[Your objective] Would you set down each line of the data below exactly?

[Data to process]
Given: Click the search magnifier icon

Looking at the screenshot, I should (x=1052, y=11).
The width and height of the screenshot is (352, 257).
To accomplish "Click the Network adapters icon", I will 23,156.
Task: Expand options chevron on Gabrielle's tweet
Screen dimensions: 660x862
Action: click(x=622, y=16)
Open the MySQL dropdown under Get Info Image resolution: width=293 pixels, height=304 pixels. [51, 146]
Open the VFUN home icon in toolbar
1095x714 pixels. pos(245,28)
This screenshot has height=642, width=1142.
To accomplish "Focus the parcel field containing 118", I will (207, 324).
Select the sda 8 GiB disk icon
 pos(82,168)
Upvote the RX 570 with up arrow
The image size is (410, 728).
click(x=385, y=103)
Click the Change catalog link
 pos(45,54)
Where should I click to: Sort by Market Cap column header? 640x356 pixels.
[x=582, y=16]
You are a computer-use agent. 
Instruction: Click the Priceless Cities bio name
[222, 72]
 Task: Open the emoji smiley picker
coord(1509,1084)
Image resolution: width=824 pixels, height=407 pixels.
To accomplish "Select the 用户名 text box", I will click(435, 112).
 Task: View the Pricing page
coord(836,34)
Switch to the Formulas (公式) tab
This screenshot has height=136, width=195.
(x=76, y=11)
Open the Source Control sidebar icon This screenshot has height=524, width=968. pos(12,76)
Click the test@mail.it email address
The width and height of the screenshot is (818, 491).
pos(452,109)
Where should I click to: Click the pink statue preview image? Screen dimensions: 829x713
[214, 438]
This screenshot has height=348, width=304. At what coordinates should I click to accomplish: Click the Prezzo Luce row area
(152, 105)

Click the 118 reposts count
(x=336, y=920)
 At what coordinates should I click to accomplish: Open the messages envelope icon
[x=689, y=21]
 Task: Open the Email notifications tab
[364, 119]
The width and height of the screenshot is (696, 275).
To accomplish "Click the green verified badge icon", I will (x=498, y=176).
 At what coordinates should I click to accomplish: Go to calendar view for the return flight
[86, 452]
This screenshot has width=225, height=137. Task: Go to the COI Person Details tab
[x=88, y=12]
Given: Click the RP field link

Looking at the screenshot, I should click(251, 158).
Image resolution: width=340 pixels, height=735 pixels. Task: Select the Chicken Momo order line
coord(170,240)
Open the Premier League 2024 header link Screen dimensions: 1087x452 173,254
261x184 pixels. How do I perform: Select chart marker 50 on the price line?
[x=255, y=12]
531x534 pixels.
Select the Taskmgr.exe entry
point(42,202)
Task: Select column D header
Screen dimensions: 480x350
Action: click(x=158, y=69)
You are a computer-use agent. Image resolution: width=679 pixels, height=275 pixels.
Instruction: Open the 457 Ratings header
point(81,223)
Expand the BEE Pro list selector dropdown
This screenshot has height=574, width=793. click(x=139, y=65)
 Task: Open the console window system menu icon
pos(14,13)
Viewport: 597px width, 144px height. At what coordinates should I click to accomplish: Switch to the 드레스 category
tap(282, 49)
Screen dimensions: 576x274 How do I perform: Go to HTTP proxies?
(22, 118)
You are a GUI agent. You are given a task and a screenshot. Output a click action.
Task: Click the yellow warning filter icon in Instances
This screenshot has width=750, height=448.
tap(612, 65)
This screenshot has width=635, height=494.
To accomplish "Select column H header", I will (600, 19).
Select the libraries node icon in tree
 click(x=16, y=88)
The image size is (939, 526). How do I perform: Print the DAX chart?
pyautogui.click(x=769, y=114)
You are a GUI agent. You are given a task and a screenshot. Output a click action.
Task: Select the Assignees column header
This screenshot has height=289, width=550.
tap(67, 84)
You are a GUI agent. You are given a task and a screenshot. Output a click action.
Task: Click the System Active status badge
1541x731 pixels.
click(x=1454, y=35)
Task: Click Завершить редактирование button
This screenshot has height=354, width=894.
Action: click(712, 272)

[Answer to this exercise]
Given: Click the search magnifier icon

Looking at the screenshot, I should (x=1052, y=11).
The width and height of the screenshot is (352, 257).
To accomplish "Click the Network adapters icon", I will 23,156.
Task: Expand options chevron on Gabrielle's tweet
Screen dimensions: 660x862
Action: click(x=622, y=16)
Open the MySQL dropdown under Get Info Image resolution: width=293 pixels, height=304 pixels. [51, 146]
Open the VFUN home icon in toolbar
1095x714 pixels. pos(245,28)
This screenshot has height=642, width=1142.
To accomplish "Focus the parcel field containing 118", I will (207, 324).
Select the sda 8 GiB disk icon
 pos(82,168)
Upvote the RX 570 with up arrow
The image size is (410, 728).
click(x=385, y=103)
Click the Change catalog link
 pos(45,54)
Where should I click to: Sort by Market Cap column header? 640x356 pixels.
[x=582, y=16]
You are a computer-use agent. 
Instruction: Click the Priceless Cities bio name
[222, 72]
 Task: Open the emoji smiley picker
coord(1509,1084)
Image resolution: width=824 pixels, height=407 pixels.
To accomplish "Select the 用户名 text box", I will click(435, 112).
 Task: View the Pricing page
coord(836,34)
Switch to the Formulas (公式) tab
This screenshot has height=136, width=195.
(x=76, y=11)
Open the Source Control sidebar icon This screenshot has height=524, width=968. pos(12,76)
Click the test@mail.it email address
The width and height of the screenshot is (818, 491).
pos(452,109)
Where should I click to: Click the pink statue preview image? Screen dimensions: 829x713
[214, 438]
This screenshot has height=348, width=304. At what coordinates should I click to accomplish: Click the Prezzo Luce row area
(152, 105)

Click the 118 reposts count
(x=336, y=920)
 At what coordinates should I click to accomplish: Open the messages envelope icon
[x=689, y=21]
 Task: Open the Email notifications tab
[364, 119]
The width and height of the screenshot is (696, 275).
To accomplish "Click the green verified badge icon", I will (x=498, y=176).
 At what coordinates should I click to accomplish: Go to calendar view for the return flight
[86, 452]
This screenshot has width=225, height=137. Task: Go to the COI Person Details tab
[x=88, y=12]
Given: Click the RP field link

Looking at the screenshot, I should click(251, 158).
Image resolution: width=340 pixels, height=735 pixels. Task: Select the Chicken Momo order line
coord(170,240)
Open the Premier League 2024 header link Screen dimensions: 1087x452 173,254
261x184 pixels. How do I perform: Select chart marker 50 on the price line?
[x=255, y=12]
531x534 pixels.
Select the Taskmgr.exe entry
point(42,202)
Task: Select column D header
Screen dimensions: 480x350
Action: click(x=158, y=69)
You are a computer-use agent. Image resolution: width=679 pixels, height=275 pixels.
Instruction: Open the 457 Ratings header
point(81,223)
Expand the BEE Pro list selector dropdown
This screenshot has height=574, width=793. click(x=139, y=65)
 Task: Open the console window system menu icon
pos(14,13)
Viewport: 597px width, 144px height. At what coordinates should I click to accomplish: Switch to the 드레스 category
tap(282, 49)
Screen dimensions: 576x274 How do I perform: Go to HTTP proxies?
(22, 118)
You are a GUI agent. You are given a task and a screenshot. Output a click action.
Task: Click the yellow warning filter icon in Instances
This screenshot has width=750, height=448.
tap(612, 65)
This screenshot has width=635, height=494.
To accomplish "Select column H header", I will (600, 19).
Select the libraries node icon in tree
 click(x=16, y=88)
The image size is (939, 526). How do I perform: Print the DAX chart?
pyautogui.click(x=769, y=114)
You are a GUI agent. You are given a task and a screenshot. Output a click action.
Task: Select the Assignees column header
This screenshot has height=289, width=550.
tap(67, 84)
You are a GUI agent. You are given a task and a screenshot. Output a click action.
Task: Click the System Active status badge
1541x731 pixels.
click(x=1454, y=35)
Task: Click Завершить редактирование button
This screenshot has height=354, width=894.
Action: click(712, 272)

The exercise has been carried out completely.